For one thing, I’m using the apples as a fall kigo (Midwestern version), for another, just “compost pile” doesn’t conjure up a strong enough image in my mind for me to find the ku wholly satisfying. I need the image of those half-rotten apples atop the compost to make the ku vivid and complete to me.

I’ll definitely entertain other suggestions for how to make this better, though!

11 thoughts on “October 5 (The compost pile)

  1. I like it! I like how the lines ‘leap’.

    Maybe ‘full of apples’ can be used for another haiku. I understand why you want it there because of ‘sweetness’. I think though that ‘compost pile’ would stand–in it ‘sweetness’ and all the other ‘rotten things’ will be juiced ‘to give sweetness’ another life.

    To borrow from you just now:

    full of apples
    the scent of her breath
    a haiku

    Thanks, Melissa!

    • Thanks, Alegria. Nice comment and great ku.

      How about “(the) apples in the compost pile”? Less wordy and awkward, but leaves the concrete image of those apples in there … I find I am more likely to value and enjoy a ku the more specific the image is for me. Also, I like the resonance of apples for a fall ku …

      Interesting to contemplate these options.

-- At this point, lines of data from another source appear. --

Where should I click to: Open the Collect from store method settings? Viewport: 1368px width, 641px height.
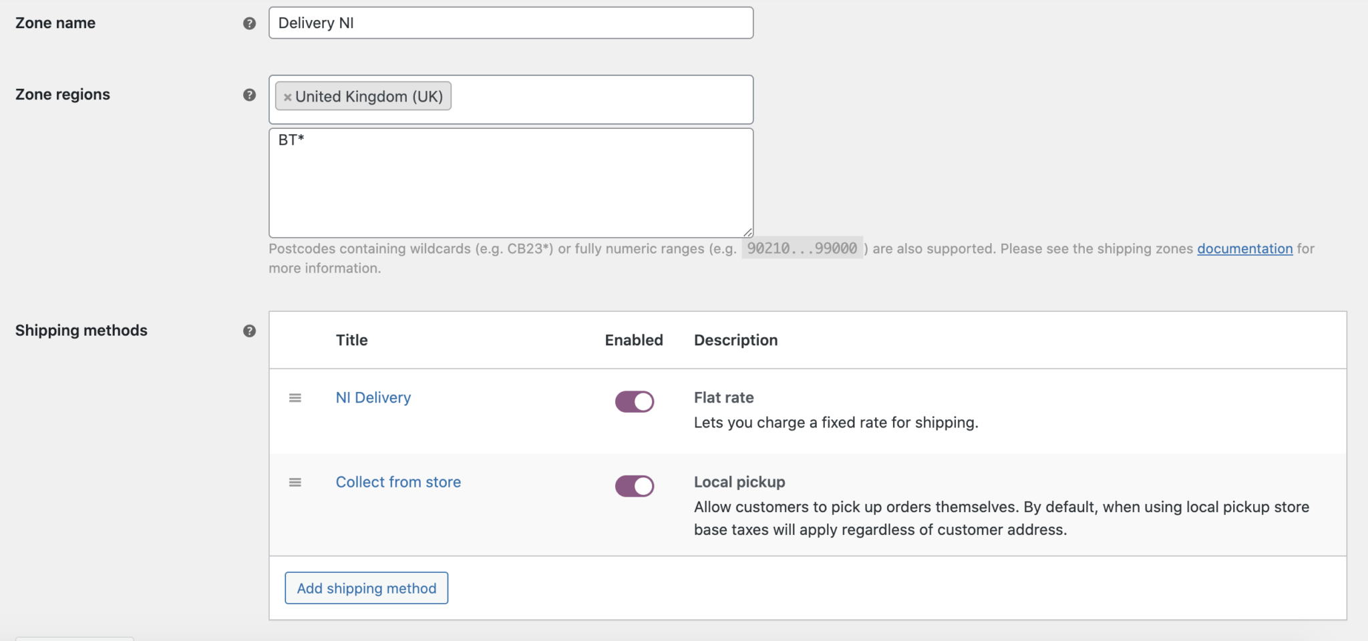click(398, 482)
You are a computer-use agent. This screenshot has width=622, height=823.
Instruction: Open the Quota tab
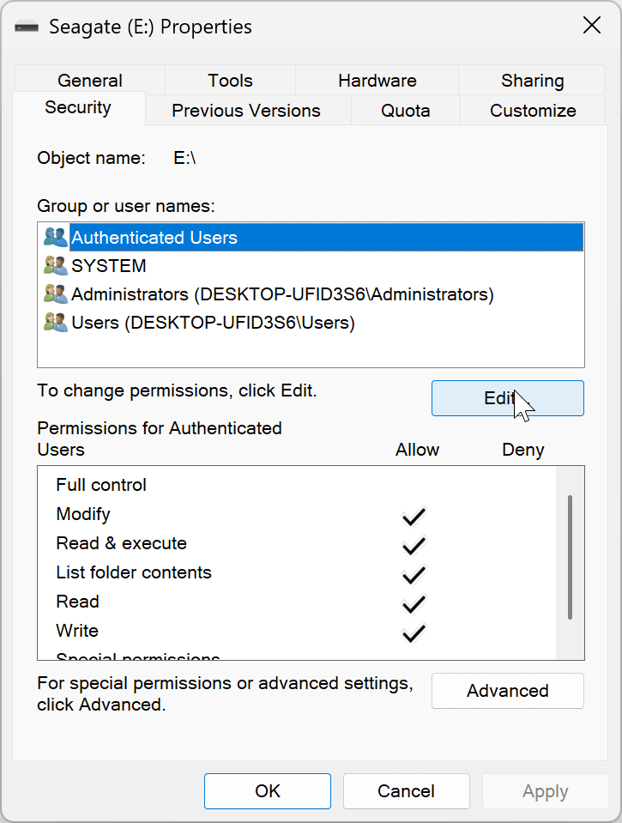405,110
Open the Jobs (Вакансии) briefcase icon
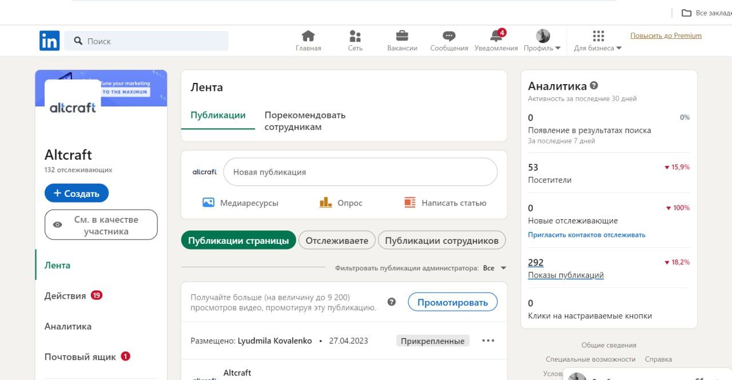 coord(402,37)
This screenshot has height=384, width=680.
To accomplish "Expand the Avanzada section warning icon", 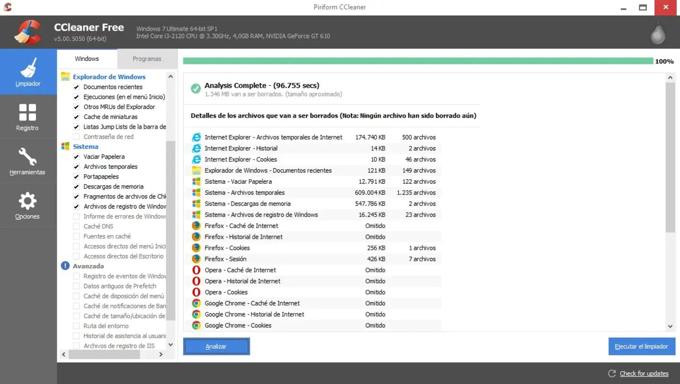I will point(65,265).
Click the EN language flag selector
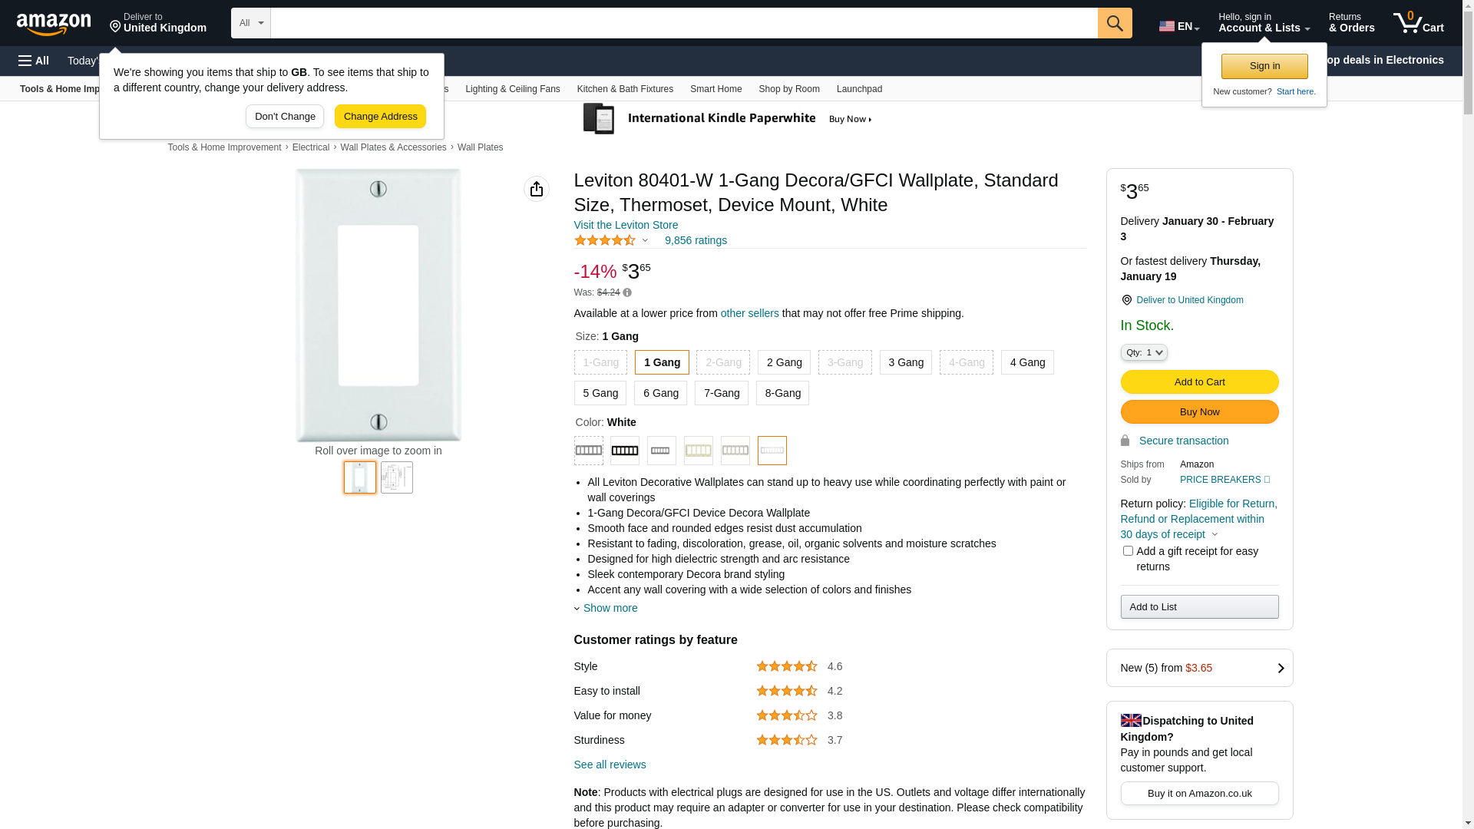This screenshot has height=829, width=1474. (1179, 26)
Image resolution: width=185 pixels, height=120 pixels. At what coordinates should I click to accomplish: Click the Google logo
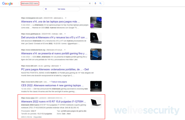tap(8, 4)

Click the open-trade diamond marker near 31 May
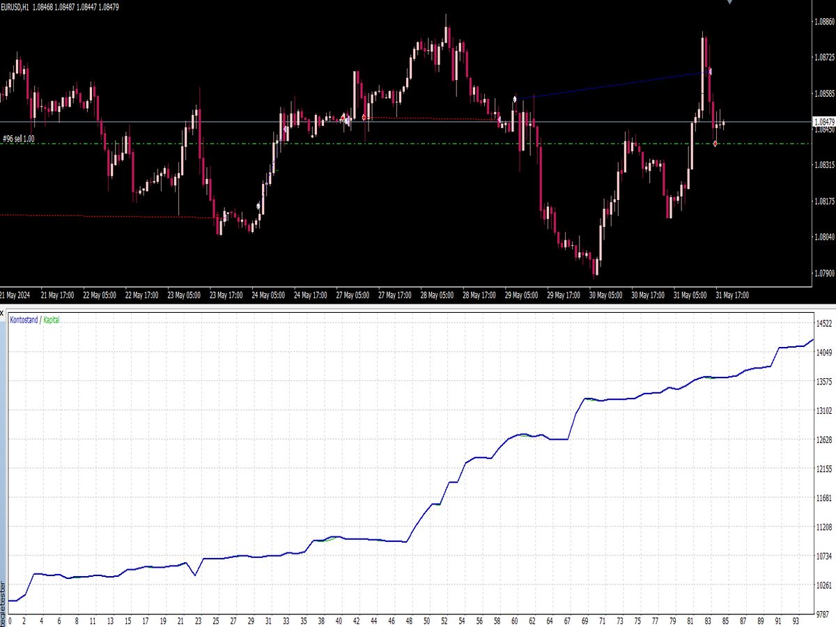pyautogui.click(x=715, y=143)
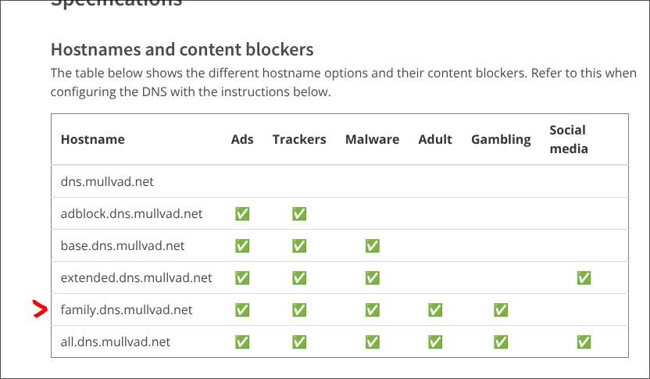650x379 pixels.
Task: Click the Ads checkmark for adblock.dns.mullvad.net
Action: [x=242, y=213]
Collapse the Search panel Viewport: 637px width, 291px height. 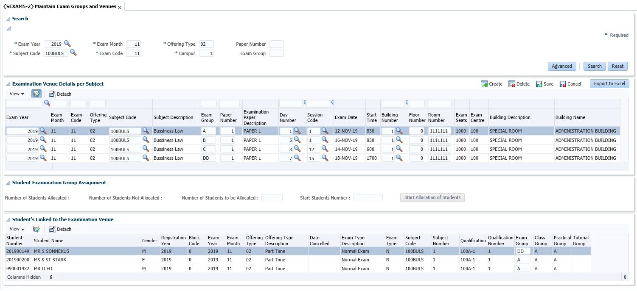pos(8,19)
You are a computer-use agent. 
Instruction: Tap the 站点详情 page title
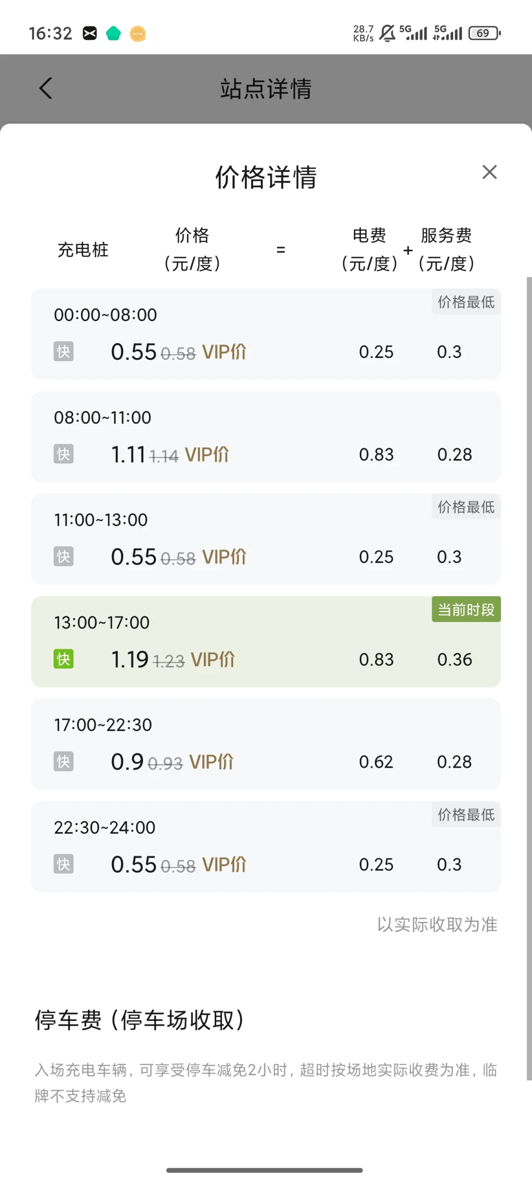point(266,88)
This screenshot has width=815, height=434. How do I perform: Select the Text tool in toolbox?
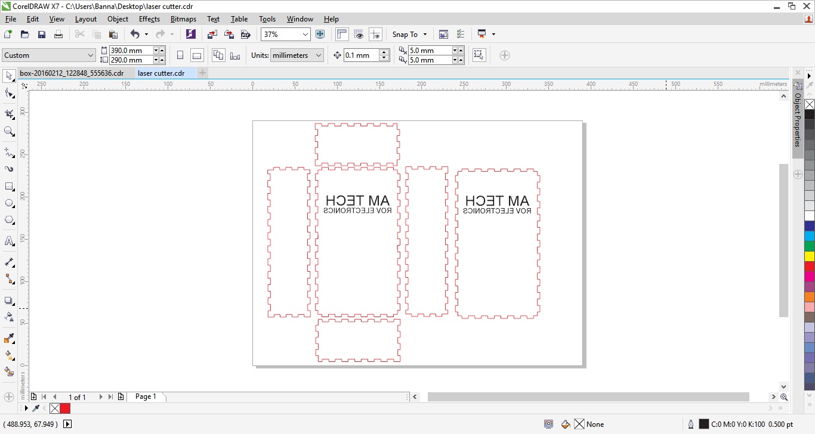coord(9,241)
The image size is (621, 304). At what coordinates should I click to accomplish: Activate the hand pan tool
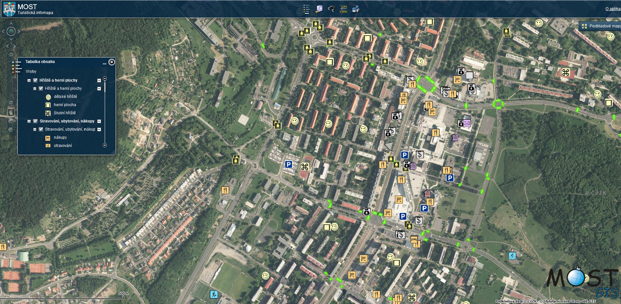(x=11, y=112)
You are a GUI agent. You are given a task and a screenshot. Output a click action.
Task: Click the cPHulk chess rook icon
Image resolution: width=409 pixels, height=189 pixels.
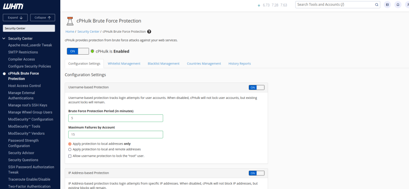click(x=69, y=21)
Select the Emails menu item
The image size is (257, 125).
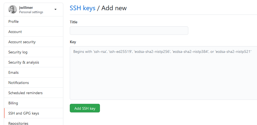click(x=34, y=72)
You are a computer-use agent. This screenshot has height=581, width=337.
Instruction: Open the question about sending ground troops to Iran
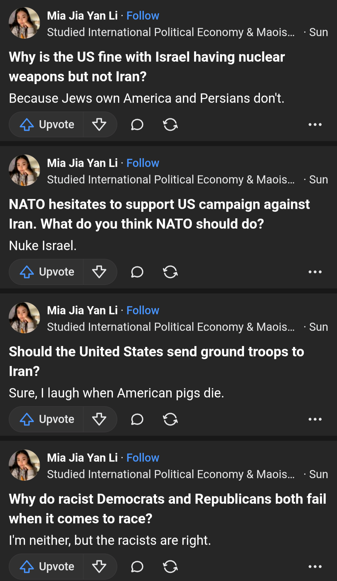(156, 361)
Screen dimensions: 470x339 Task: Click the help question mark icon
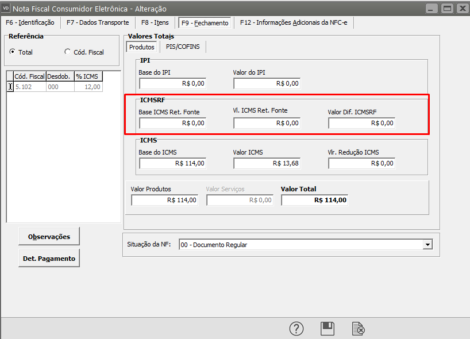(296, 329)
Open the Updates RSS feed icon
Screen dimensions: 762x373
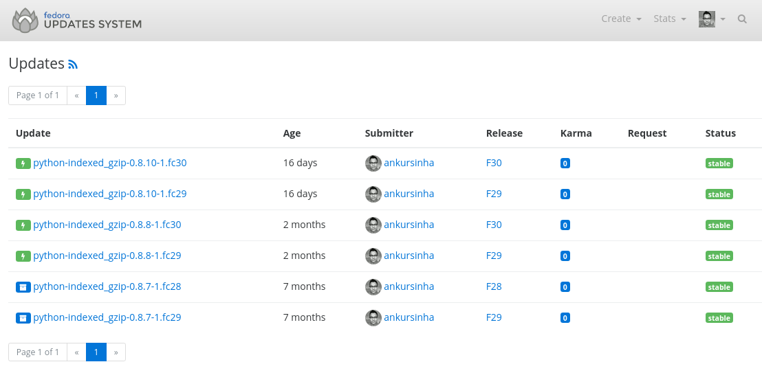(73, 65)
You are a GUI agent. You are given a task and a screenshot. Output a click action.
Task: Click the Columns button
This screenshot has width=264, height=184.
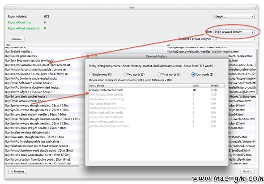16,39
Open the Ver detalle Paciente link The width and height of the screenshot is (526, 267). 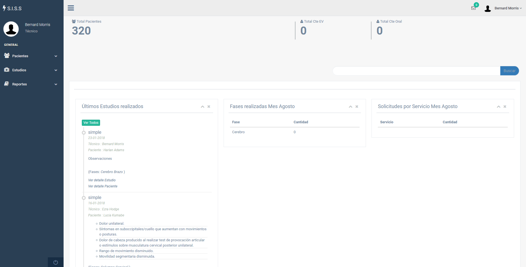(103, 186)
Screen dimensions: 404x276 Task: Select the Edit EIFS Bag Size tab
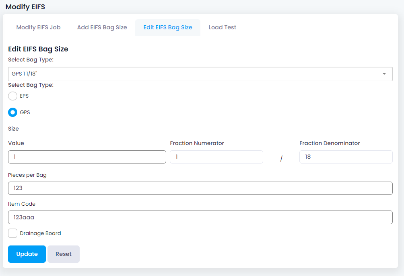click(x=168, y=28)
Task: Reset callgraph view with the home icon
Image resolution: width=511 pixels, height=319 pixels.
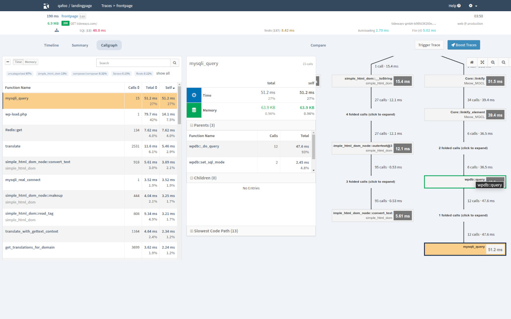Action: coord(472,62)

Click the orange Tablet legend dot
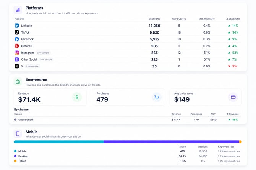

  2. here’s my thought nickle:

    apples AND compost pile are both concrete. the ku really doesnt need two concrete elements when one works with the 2nd chance at “sweetness”. apples modify the compost pile but dont really change it – the compost pile is still a compost pile, the reader now knows what is in it rather than exploring that possibility on their own.

    i do see how apple becomes kigo. and if kigo is critical then that’s a point for apples.

    (and yeah, cool on both haiku)

    new life
    in the compost pile
    a thousand worms

    • Oh well. This may be one of those “I don’t care what everyone else on the planet thinks, I like it this way!” situations. Which basically describes my entire life. Which may account for why I have so many regrets about so many choices I have made. 🙂

      Some day I’ll grow up and start taking other people’s advice. Then you’ll know it’s time to start digging my grave. 🙂

        • Oh … wow.
          This is the kind of insight I need so badly as a haiku poet.
          Thanks so much for this, Alegria. I might even end up taking your advice! 😉

          • the immediacy of moment in your suggestion Alegria Imperial is outstanding.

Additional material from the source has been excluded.